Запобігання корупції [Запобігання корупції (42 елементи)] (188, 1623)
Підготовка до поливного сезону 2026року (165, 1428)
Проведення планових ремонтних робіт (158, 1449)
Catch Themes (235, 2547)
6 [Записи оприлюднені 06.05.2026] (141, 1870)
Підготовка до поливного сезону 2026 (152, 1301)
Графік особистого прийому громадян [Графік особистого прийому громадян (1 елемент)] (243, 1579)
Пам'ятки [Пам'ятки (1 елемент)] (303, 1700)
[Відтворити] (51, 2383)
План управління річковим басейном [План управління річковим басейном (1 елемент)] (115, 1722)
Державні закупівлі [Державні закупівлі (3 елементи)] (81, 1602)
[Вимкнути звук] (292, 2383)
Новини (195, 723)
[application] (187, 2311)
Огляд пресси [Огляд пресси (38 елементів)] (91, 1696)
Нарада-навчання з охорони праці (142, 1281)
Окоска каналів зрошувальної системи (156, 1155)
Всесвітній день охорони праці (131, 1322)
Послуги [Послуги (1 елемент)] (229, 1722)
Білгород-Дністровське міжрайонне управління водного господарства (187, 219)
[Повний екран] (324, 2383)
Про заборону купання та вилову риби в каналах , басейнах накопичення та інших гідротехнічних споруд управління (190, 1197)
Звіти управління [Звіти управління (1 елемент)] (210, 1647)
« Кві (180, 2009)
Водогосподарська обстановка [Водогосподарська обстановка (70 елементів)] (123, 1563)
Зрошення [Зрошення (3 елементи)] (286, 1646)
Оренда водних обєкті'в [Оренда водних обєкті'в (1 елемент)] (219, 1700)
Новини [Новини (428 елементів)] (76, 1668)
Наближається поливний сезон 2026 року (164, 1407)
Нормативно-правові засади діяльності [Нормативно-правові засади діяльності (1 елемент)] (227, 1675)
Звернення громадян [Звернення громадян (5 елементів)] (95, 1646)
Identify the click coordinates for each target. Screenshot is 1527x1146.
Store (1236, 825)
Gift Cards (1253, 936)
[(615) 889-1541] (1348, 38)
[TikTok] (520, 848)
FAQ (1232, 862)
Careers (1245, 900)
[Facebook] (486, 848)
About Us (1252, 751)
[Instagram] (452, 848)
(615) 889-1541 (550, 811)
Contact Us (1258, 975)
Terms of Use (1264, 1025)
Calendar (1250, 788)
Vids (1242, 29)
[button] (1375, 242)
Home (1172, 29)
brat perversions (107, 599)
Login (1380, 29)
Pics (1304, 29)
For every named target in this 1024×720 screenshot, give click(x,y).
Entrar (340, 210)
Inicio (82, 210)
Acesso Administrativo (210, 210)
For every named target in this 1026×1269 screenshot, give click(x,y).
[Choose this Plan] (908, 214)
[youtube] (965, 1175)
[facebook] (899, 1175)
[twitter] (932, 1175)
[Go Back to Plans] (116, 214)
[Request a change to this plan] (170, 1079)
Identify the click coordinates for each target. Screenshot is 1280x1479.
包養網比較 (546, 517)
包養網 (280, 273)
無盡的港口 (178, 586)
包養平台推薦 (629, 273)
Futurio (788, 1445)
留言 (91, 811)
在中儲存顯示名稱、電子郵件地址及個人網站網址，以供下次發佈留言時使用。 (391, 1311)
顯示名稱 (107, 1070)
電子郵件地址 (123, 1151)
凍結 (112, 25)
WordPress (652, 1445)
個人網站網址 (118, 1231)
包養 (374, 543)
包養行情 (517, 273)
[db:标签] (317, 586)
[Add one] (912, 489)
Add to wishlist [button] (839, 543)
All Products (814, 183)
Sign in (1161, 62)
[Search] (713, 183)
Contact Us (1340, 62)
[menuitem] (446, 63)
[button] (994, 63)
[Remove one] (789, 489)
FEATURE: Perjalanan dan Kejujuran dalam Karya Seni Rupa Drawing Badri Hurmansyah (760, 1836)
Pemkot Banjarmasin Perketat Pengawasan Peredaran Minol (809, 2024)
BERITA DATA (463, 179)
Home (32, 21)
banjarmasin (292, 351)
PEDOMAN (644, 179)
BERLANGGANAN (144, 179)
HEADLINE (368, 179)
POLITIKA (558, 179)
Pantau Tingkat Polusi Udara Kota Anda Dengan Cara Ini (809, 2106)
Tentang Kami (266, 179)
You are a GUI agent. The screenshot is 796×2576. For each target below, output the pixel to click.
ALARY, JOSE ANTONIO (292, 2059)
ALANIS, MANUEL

************

» **Stated problem**
Can you rewrite the lines starting with the one containing "6 [Записи оприлюднені 06.05.2026] (141, 1870)" and going on through the one containing "Огляд пресси [Огляд", keeping all their text, but with each answer coordinate multiplied by 0.4 and rounded to a whole number, halves rounding up? Give only those lines.

» **Task response**
6 [Записи оприлюднені 06.05.2026] (56, 748)
Підготовка до поливного сезону 2026 (61, 520)
Графік особистого прийому громадян [Графік особистого прийому громадян (1 елемент)] (97, 632)
Пам'ятки [Пам'ятки (1 елемент)] (121, 680)
[Відтворити] (20, 953)
План управління річковим басейном [План управління річковим басейном (1 елемент)] (46, 689)
Державні закупівлі [Державні закупівлі (3 елементи)] (32, 641)
[Вимкнути звук] (117, 953)
Новини (78, 289)
[application] (75, 924)
Огляд пресси [Огляд пресси (38 елементів)] (36, 678)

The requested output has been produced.